DOÇ.DR.CENGİS T. ASİLTÜRK

Tarih: 05.08.2019 12:04

BİTMEYEN FİLMLER

Facebook Twitter Linked-in

    Dar anlamda yönetmenler... Geniş anlamda sanatçılar... Eğer üretim alanlarıyla ilgili yeterli bilgiye sahip değillerse; kendi filmleri ya da eserleri üzerine konuşmaktan kaçınırlar.

       Bunu bir ilke olarak gösterirler çevrelerine, ama bu tutum sağlıklı bir tutummuş gibi görünmüyor. Bu, kişileri tutuculuğa götüren bir anlayış.

       Anlayış bile sayılmaz.

       Bu tür yönetmenler zaten bir görüntü yönetmeninin, bir kameramanın, oyuncuların, bir senaristin ('başkalarının yazdığı senaryoları filme çekmek iyi bir şey değil' demiyorum elbette), bir ışık şefinin, bir kurgucunun himmetine sığınarak film çekiyor.

      Birçoğu, iyi yapılmış bir filmin rejisini tekrar ediyor. Bu hem etik değil, hem de kurulan sahne, kurulan dil özgünlükten uzak bir atmosferde ortaya çıkıyor. Çok fazla film izlemelerinin nedeni de bu zaten. BÜYÜK YÖNETMENLERİN, BAŞKA YÖNETMENLERİN FİLMLERİYLE DEĞİL, YAZINSAL/EDEBİ TÜRLERLE İLİŞKİLERİ SIKIDIR. Başka yönetmenlerin filmleriyle sıkı ilişkilere girenler zaten nereden ne çırpsam kurnazlığı içinde... Bu nedenle işte, üçe, dörde, beşe, ona değil, salt ikiye ayrılır yönetmenler: 1) Yaratıcı yönetmenler, ki onlar sinemanın evrensel boyutta var olan diline hükmederler. 2) Birilerini tekrarlayan yönetmenler.

     Büyük yönetmenlerin neredeyse tümü; kendi filmleri, anlatı(m) yöntemleri, dilleri üzerine yazar, yorum yapar, tartışır.
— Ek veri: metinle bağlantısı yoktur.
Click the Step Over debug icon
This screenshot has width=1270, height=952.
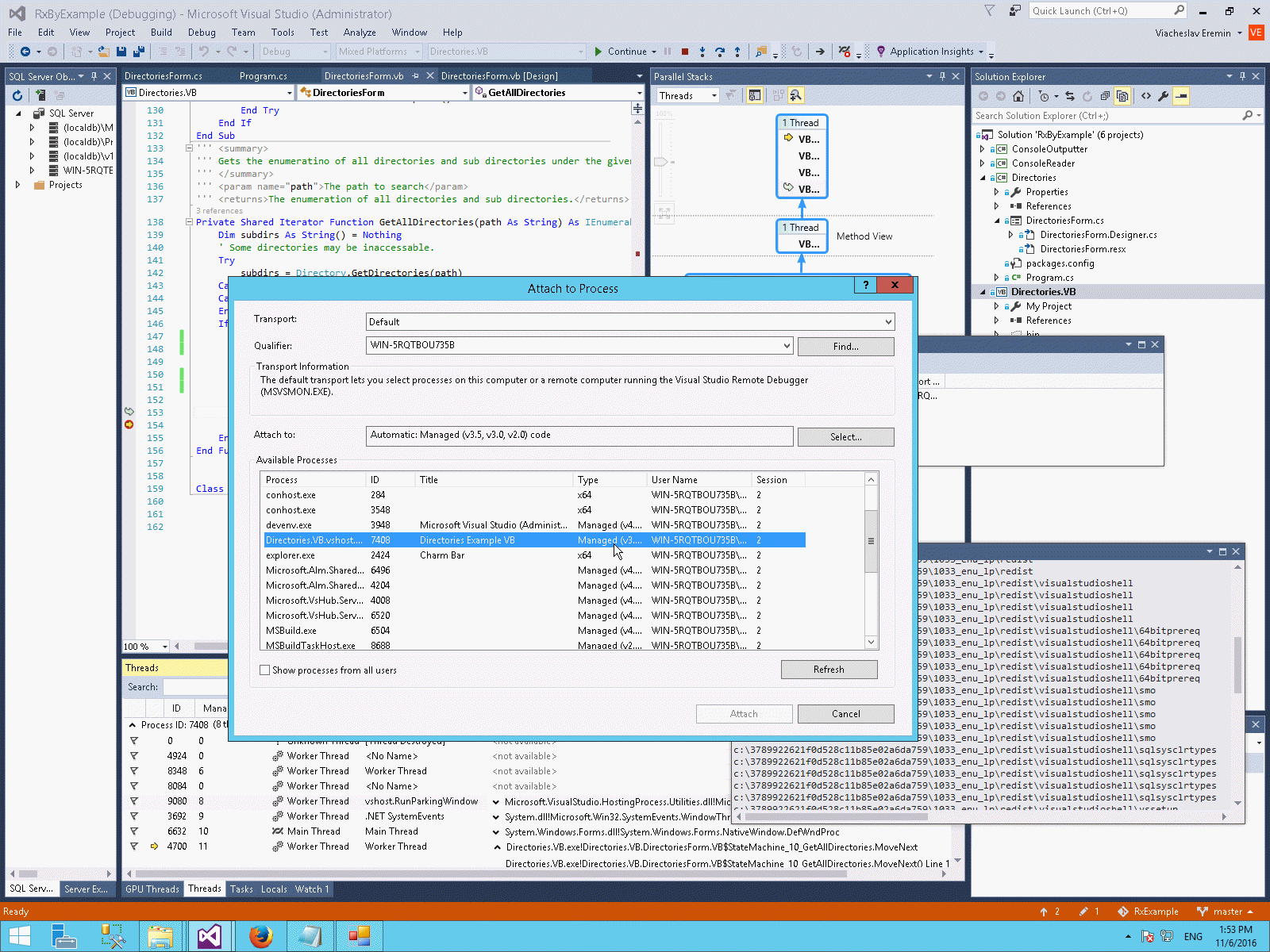pyautogui.click(x=719, y=52)
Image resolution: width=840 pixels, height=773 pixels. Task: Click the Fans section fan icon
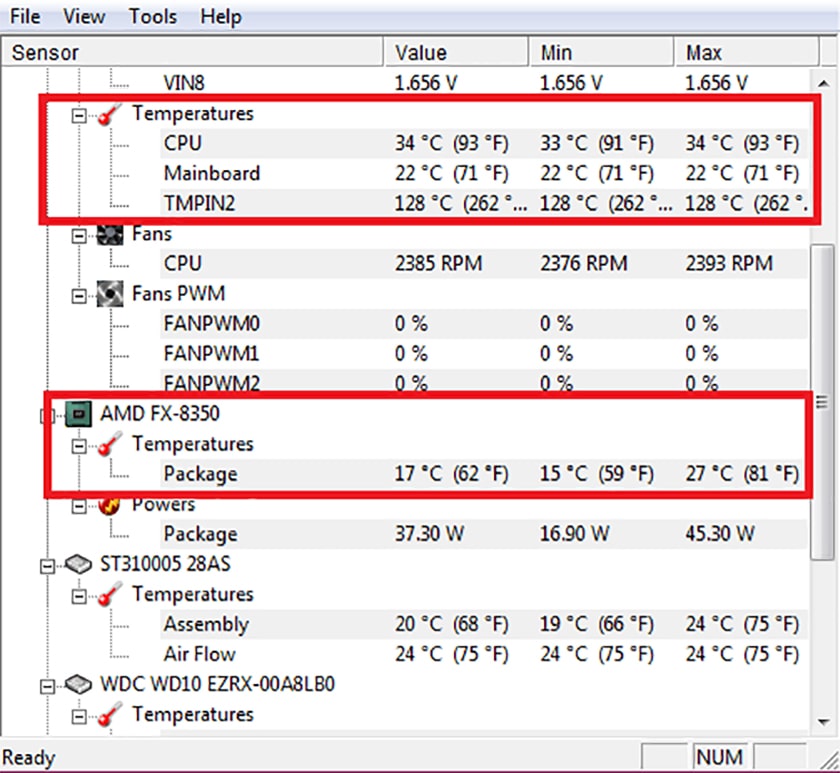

Çünkü onların sinema diliyle, yeni anlatım yöntemleriyle, özgün arayışlarla, insanlıkla, düşüncelerle, hayatın kendisiyle, varoluşumuzla, hayatı nasıl paylaşacağımızla, insanın derinlikleriyle bir dertleri, hesapları, hesaplaşmaları vardır.

    Onlar gösterime dahi çıkmış filmlerinin asla bitmediğini, onlarla kendileri arasındaki ilişkinin bitemeyeceğini bilirler. Büyük bir film, seyircilerle beraber yönetmenin de, her izleyişinde yeniden yeniden keşfedebilceği bir filmdir.

    Aslında, 'filmin yönetmen için bittiği, ama seyirci için bitmeyeceği' yollu 'filmler yönetmenlerinden bağımsızdır, ama seyircisinden bağımsız değildir' sözünü genel anlamda severim. Neyse...

    Büyük yönetmenler filmlerini uzun süre üzerinde çalışarak bitirebilirler. Aslında bir film bitirilemez de, lafın gelişi işte... Filmin senaryo aşaması bitmez, oyuncu seçimi bitmez, kurgu çalışması bitmez! Ancak bir an gelir, mecburiyetten bittiğine razı gelir, o film üzerindeki çalışmaları bitti sayarsınız. Sizi buna birçok etmen mecbur eder.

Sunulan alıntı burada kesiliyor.